Tanggamus, Lampung — Di tengah lanskap pesisir dan perbukitan Kabupaten Tanggamus, Lampung, tersimpan sebuah kisah sejarah yang hingga kini terus hidup dalam ingatan masyarakat setempat. Keramat Way Buyuk—yang oleh warga juga disebut Keramat Magdum—terletak di Pekon Kaurgading, Kecamatan Pematang Sawa, dan dipercaya memiliki peran penting dalam sejarah keselamatan wilayah ini.
Menurut cerita turun-temurun yang disampaikan tokoh pemuda setempat, Egy Pematang Sawa, saat Gunung Anak Krakatau meletus dan gelombang tsunami menghantam sejumlah wilayah pesisir Lampung, Pekon Kaurgading justru luput dari terjangan bencana. Ketika air laut pasang menerjang daerah sekitar, wilayah ini disebut tetap aman dan tak tersentuh gelombang besar.
“Wilayah lain terdampak, tapi Kaurgading seperti dilindungi. Itu yang dipercaya masyarakat hingga sekarang,” ujar Egy.
Keramat Way Buyuk kemudian diyakini sebagai salah satu penanda sejarah dan spiritual yang menyatu dengan kehidupan warga. Tak sedikit peristiwa mistis dan kejadian di luar nalar yang disebut-sebut pernah terjadi di sekitar kawasan keramat tersebut. Cerita-cerita itu menyebar dari mulut ke mulut, menjadikan tempat ini semakin dikenal luas.
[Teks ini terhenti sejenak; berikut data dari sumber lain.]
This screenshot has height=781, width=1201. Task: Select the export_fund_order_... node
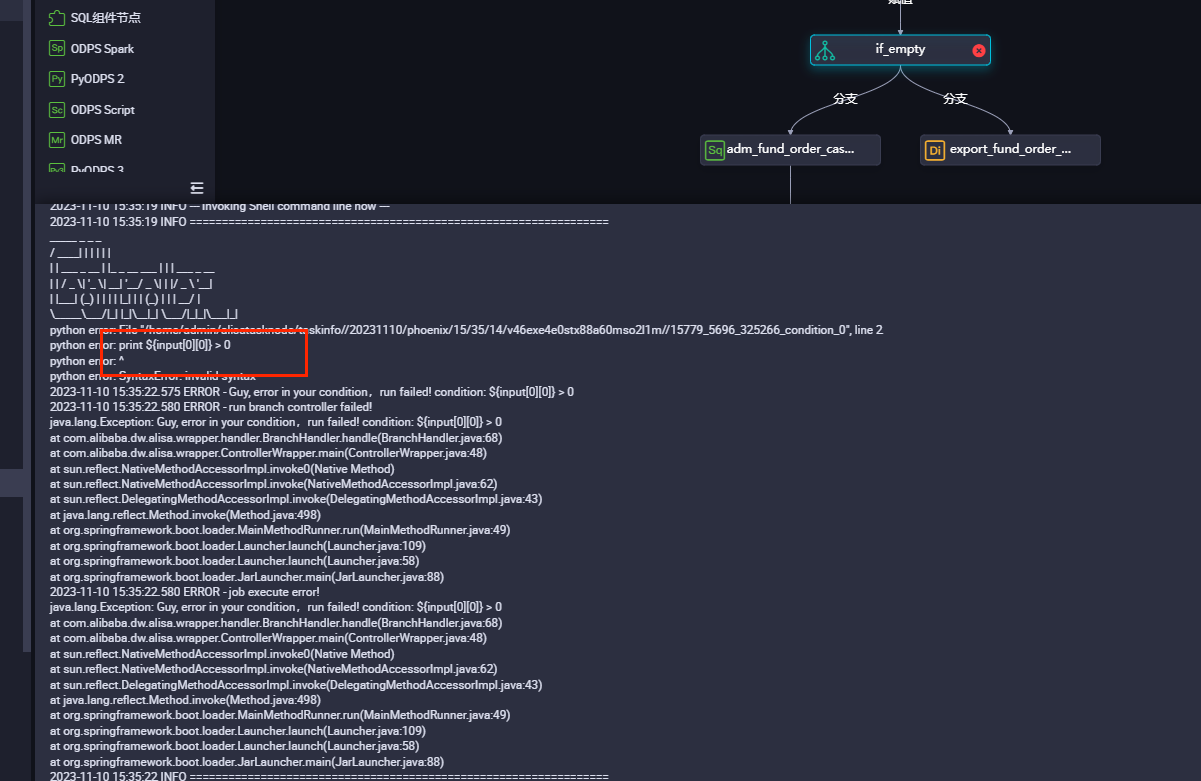click(x=1010, y=150)
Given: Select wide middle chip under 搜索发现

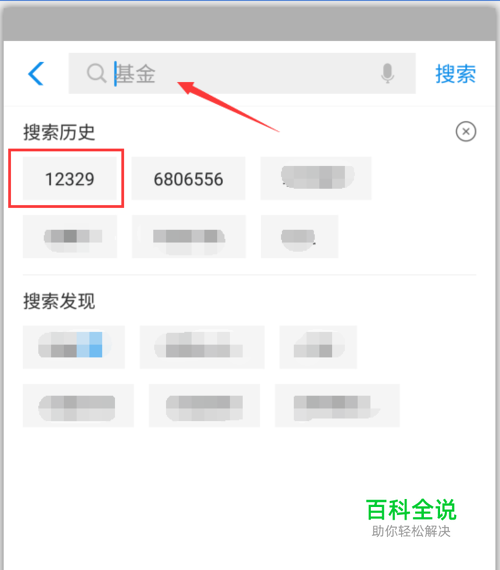Looking at the screenshot, I should [202, 347].
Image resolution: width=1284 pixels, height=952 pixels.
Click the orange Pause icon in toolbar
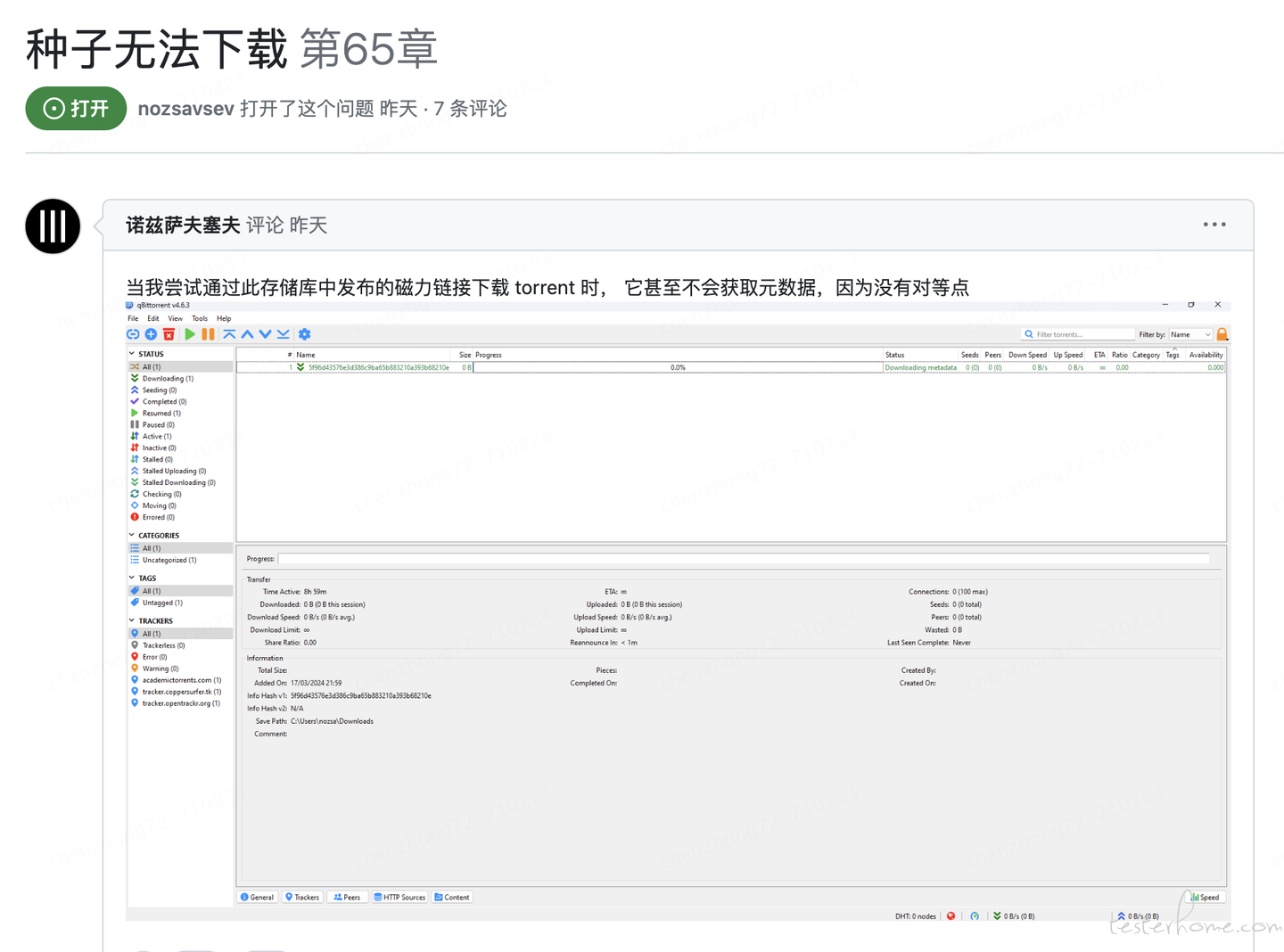pyautogui.click(x=208, y=334)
Seiring waktu, Keramat Way Buyuk tidak hanya menjadi situs sakral bagi masyarakat lokal, tetapi juga menarik perhatian peziarah dan pengunjung dari berbagai daerah. Warga menyebut, tamu yang datang tidak hanya dari kabupaten sekitar, tetapi juga dari luar provinsi, termasuk Pulau Jawa.
Pekon Kaurgading sendiri merupakan wilayah yang mayoritas dihuni Suku Lampung adat Saibatin, dari Marga Kaokhgading, yang secara adat dipimpin oleh seorang pangeran. Struktur adat ini masih dijaga hingga kini, berdampingan dengan keberadaan beberapa suku lain yang hidup harmonis di wilayah tersebut.
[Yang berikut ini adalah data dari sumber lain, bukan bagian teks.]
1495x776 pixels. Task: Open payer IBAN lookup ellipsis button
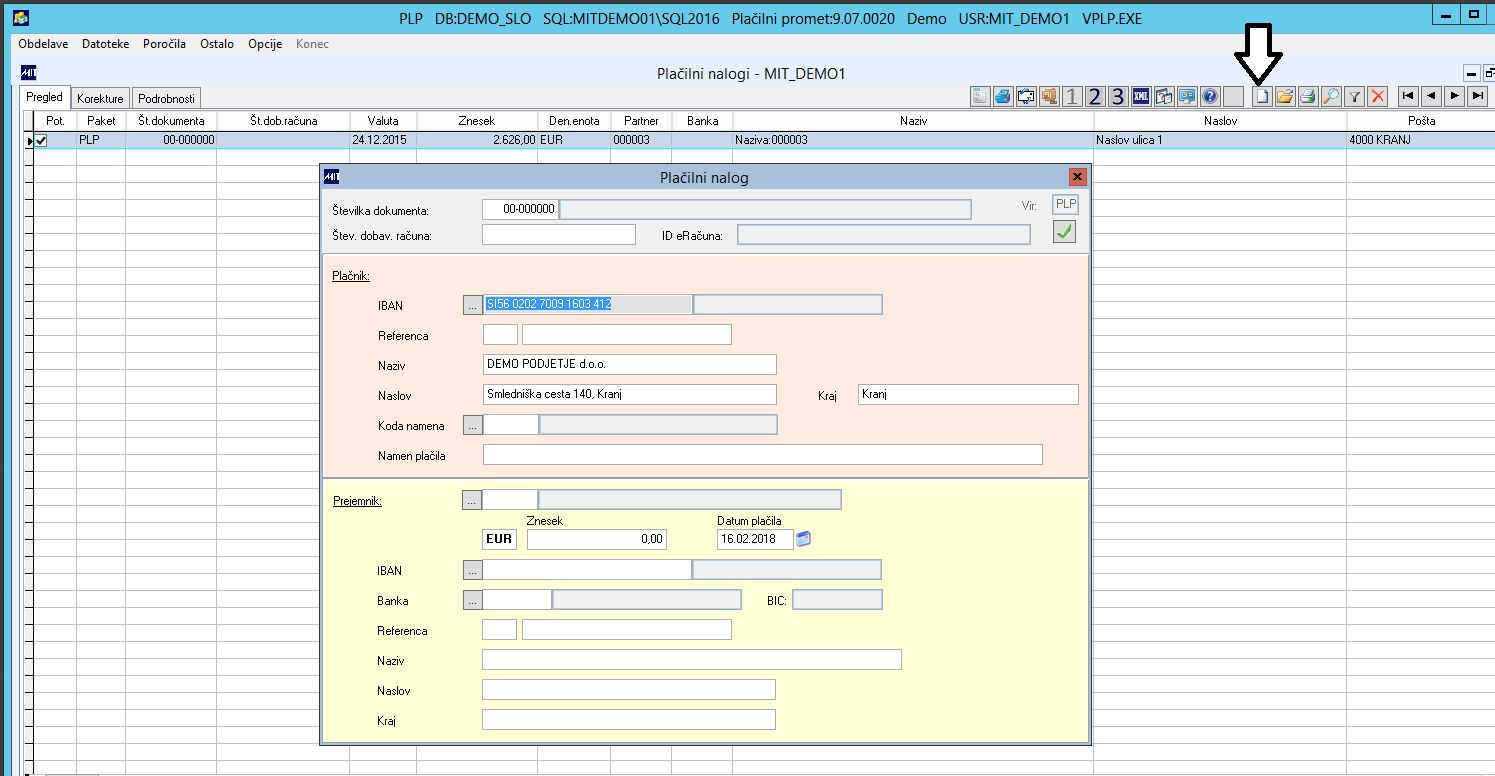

Bagi masyarakat setempat, Keramat Way Buyuk bukan sekadar tempat yang diselimuti kisah mistis, melainkan bagian dari identitas dan sejarah pekon. Ia menjadi simbol kearifan lokal, kepercayaan, dan hubungan manusia dengan alam yang diwariskan lintas generasi.
Di tengah geliat wisata budaya dan sejarah yang mulai diminati, Pekon Kaurgading menawarkan lebih dari sekadar panorama alam. Ia menyuguhkan cerita, nilai adat, dan misteri sejarah yang mengundang rasa ingin tahu—sebuah alasan kuat bagi siapa pun yang ingin mengenal Lampung lebih dalam, dari sudut yang jarang tersorot.